Like in “The Melancholy of a Beautiful Day” and the depiction of Odysseus, here Bacon does a similar thing, placing a bird-like creature to the fore of the painting, with a human gnashing mouth and dripping entrails, in true Bacon style. This figure represents the Furies, the three winged goddesses of judgment from Greek myth, with one sat here in deliberation on Dyer’s brief thirty years, in all its differing shades. However the Furies are not always harbingers of judgment, they can also be protectors and guardians of the downtrodden in society, the persecuted, like gays perhaps, in Dyer’s day, when homosexuality could still lead to a life as an outcast and even prison time.
The claustrophobia induced by Chrico’s arches and shadows are replaced in this work by circles, inspired by Bacon’s interest in primitive radiography, when areas of treatment in diagrams were often indicated by yellow circles.
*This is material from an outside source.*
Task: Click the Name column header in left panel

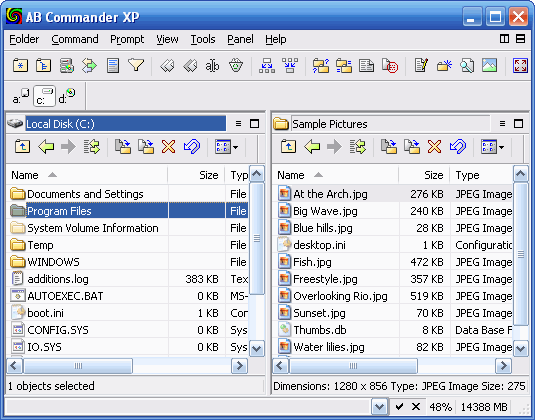Action: click(87, 175)
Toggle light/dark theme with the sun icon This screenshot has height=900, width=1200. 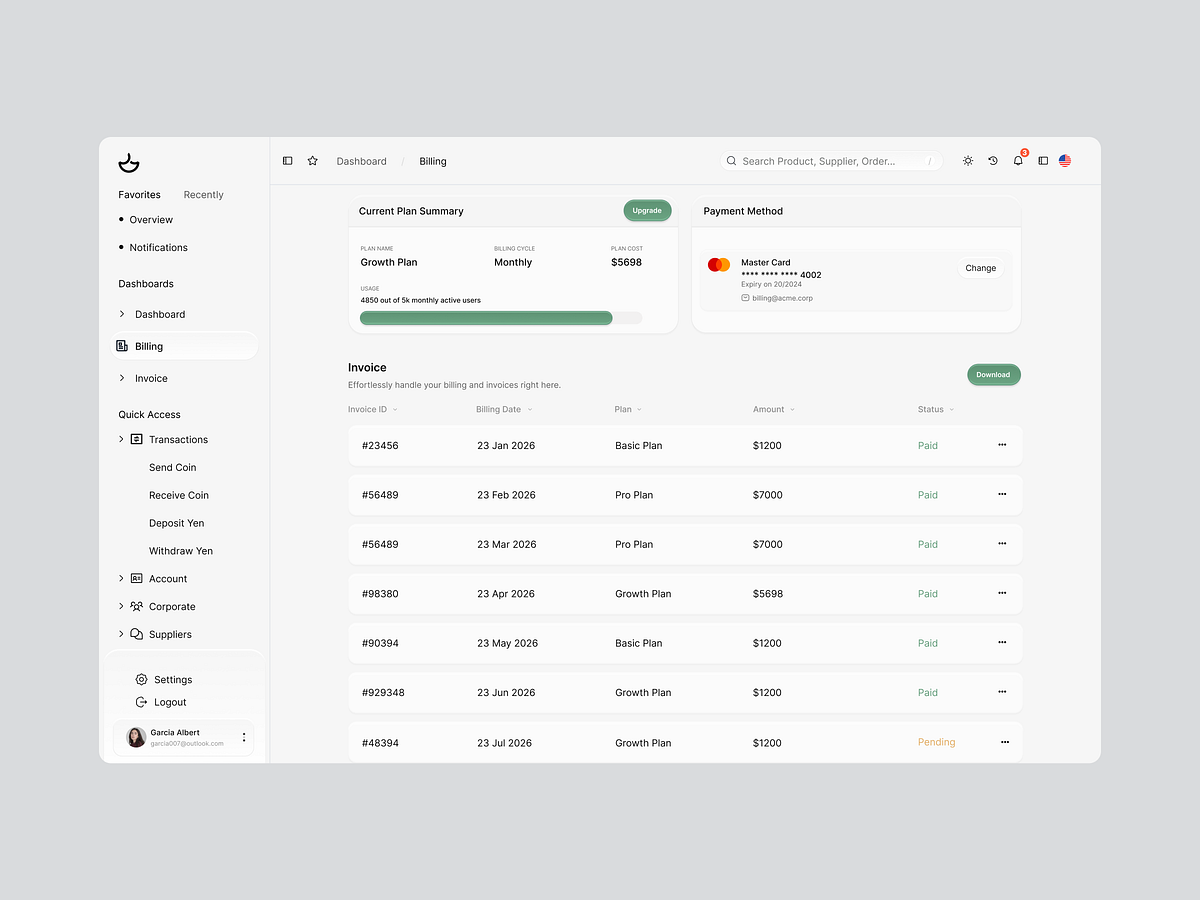[967, 160]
Here the area of treatment is within the wide yellow circle, which takes up a quarter of the canvas, turning this space into a radiographer’s room, where the rays do not allow us to view the body from the outside in, but turn the body inside out, for the ultimate examination. An opaque sphere, in the left of the painting, offers the only area of redemption, an air bubble, in an otherwise poisonous room, the tiny confines of which being the only place where Dyer’s head is clothed and intact.
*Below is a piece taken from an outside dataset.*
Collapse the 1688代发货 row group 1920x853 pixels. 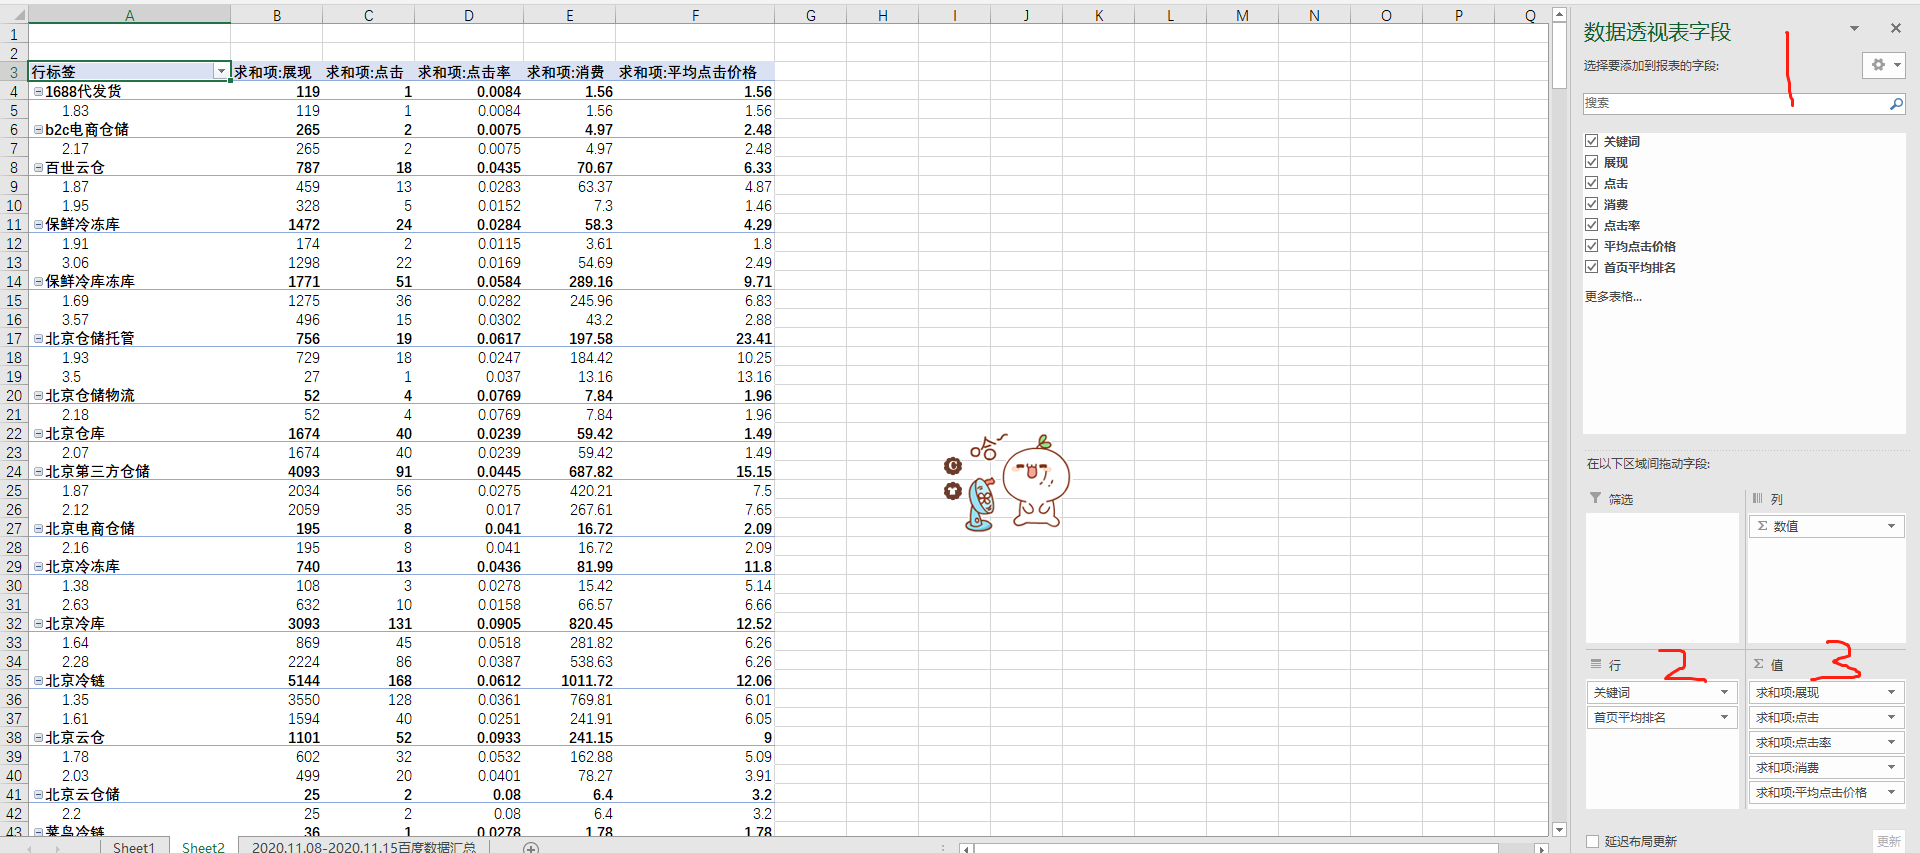[38, 92]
The emptiness of de Chirico’s Piazza squares are also echoed in Jannis Kounellis’s “Untitled 1979,” a large charcoal drawing which features a seemingly empty town. Perhaps it is the town which Odysseus can see on the hillside, if it was, he would be sorely disappointed, because it is just as lonely as his current position. To the right of the picture are five charcoal faces and above the townscape, a jackdaw and a hooded crow, struck by arrows, mid-flight. An Ariadne figure is no longer recognisable in human form here, instead she can be found in bricks and mortar, in the industrial chimney which rises above the town, smoke billowing from its brim. The chimney to Kounellis is a monument to the passing of the Industrial Revolution, nostalgia for a time lost, for a time when chimneys lined the sky and poured smoke into the atmosphere. The chimney is also representative of the creative mind, the toil of pouring heart and soul into art, with the pinioned birds representing the imaginative mind stalled, prevented from soaring, by fear of expression, something to be avoided at all costs, because creativity is the ultimate vent for nostalgia and melancholy.